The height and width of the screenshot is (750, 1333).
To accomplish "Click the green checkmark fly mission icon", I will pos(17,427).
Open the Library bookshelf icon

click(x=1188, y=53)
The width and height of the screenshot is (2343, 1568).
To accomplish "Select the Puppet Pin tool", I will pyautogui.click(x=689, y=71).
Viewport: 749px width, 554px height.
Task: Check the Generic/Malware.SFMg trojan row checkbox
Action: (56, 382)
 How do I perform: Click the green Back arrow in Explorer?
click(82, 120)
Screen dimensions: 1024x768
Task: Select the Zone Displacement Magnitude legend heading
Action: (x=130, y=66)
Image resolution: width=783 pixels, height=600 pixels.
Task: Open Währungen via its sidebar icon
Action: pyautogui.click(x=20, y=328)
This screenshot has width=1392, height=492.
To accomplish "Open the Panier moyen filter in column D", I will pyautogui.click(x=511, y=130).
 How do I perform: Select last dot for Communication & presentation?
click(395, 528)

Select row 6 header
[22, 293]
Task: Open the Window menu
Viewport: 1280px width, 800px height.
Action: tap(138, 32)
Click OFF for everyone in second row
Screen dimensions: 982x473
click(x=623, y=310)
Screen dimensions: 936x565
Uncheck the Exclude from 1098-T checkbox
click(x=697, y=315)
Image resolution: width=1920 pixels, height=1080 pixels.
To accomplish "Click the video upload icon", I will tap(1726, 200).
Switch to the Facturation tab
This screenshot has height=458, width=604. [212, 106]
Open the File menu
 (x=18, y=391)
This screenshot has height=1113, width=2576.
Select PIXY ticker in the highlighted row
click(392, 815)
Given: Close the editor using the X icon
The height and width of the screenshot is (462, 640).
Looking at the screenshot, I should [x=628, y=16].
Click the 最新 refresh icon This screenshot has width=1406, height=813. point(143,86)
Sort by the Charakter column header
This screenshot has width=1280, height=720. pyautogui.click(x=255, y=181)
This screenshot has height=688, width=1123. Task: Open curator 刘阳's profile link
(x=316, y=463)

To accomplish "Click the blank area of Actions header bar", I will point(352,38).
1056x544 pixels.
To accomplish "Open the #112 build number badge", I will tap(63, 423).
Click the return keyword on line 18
________________________________________
▶ [What to work on]:
Pull out every line above that contains the string "pixels", matching its case exactly.

▶ [Response]:
Image resolution: width=783 pixels, height=600 pixels.
Image resolution: width=1920 pixels, height=1080 pixels.
1056x544 pixels.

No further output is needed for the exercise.